What is interesting is that often cancer cells of many cancer types will still maintain the self-destruct switch, but it’s hidden in a room deep in an underground lair surrounded by a moat filled with sharks with laser beams attached to their heads. But, there must ways to get to that switch, and every little experiment we do is one more piece to the biggest jigsaw puzzle you’ve ever seen.
Do you move forward in increments or are you looking for a home run?
Steven Wright once said: “To steal ideas from one person is plagiarism. To steal from many is research.” While we do not necessarily steal ideas, almost all of our experiments and every little piece of that giant jigsaw puzzle could not make sense without the pieces put into place by others. In that regard, we do not swing for the fences. We do not just randomly give dying cancer patients exotic extracts from deep corners of the Amazon; we would take the extracts by screening them with biochemical tests we develop in test tubes to identify good candidates. Then we would move on to petri dishes with cancer cells, then in mice that get cancer, and if all that works something might move into the clinic.

Image: each little off-white dot is a bacterial colony that harbors a cloned gene.
What’s in your beaker right now?
This very moment? I’ve currently got a small mix of bacteria that I purposefully grew into a culture, tricked them into making a specific protein that I engineered, and am now treating with bleach to kill of any remaining bacteria that I did not leach the engineered protein from. In reality, the bacteria that I am using are so harmless that it would almost certainly not grow outside of the lab and I could probably just dump it down the drain without any real problems. But, we extra-kill it just to make overactive safety zealots sleep better at night.
Have you ever had an innovative idea outside the lab that you put into play? If so, elaborate.
The true mark of a scientist is not memorizing encyclopedias of “knowledge” or getting complicated experimental procedures to work, but asking good questions.
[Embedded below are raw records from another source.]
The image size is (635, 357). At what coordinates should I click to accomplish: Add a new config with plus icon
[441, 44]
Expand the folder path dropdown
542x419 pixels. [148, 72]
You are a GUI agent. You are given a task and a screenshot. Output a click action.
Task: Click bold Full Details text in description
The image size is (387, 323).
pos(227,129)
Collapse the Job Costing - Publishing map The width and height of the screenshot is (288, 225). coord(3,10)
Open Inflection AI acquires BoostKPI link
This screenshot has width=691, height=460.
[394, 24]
Scientists are generally very curious people that are always thinking about the problems they tackle and the projects they work on. I spend a lot of time outside of lab riding my bike. I ride it fast, I ride it slow, I ride it up and down hills and mountains, by ocean and even to work!
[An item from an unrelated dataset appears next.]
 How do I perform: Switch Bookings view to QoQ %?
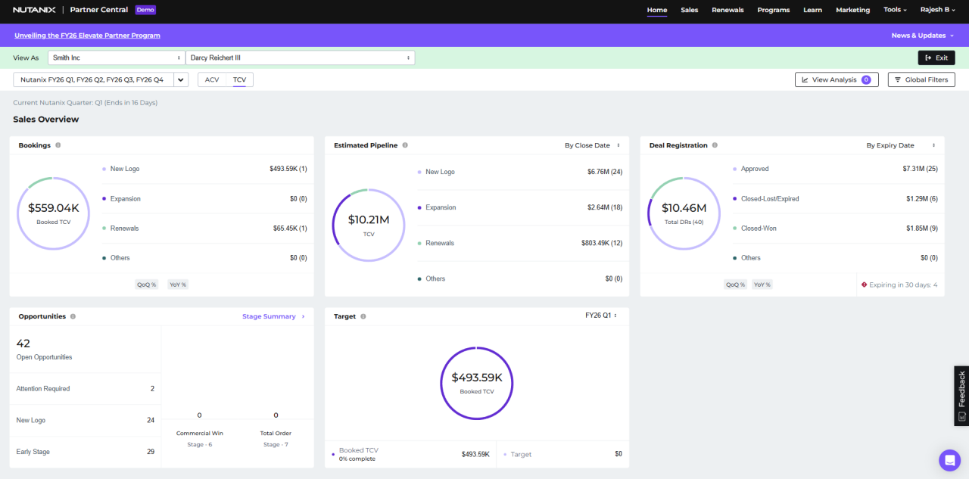(146, 284)
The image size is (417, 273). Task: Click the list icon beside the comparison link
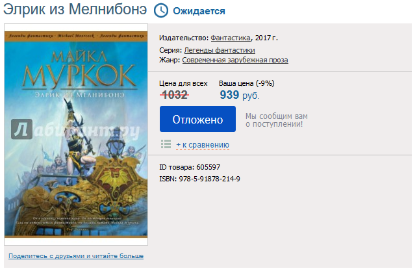click(x=166, y=144)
During that time I often let my mind wonder, and some of my most innovative ideas have come while out and about. I realize that this sounds more like an artist than a “scientist,” but at the core of scientific progress is curiosity and creativity. Visualizing is an indispensable part of any creative endeavor, and I’ve made major mental breakthroughs while not in lab. Science is a way of life, a philosophy unto itself, and I really wish I could share those experiences with everyone.
The End…. ?
This was a fun topic. If you have more questions like this, dear reader, I would be more than happy to give you insights into what myself and other active scientists do.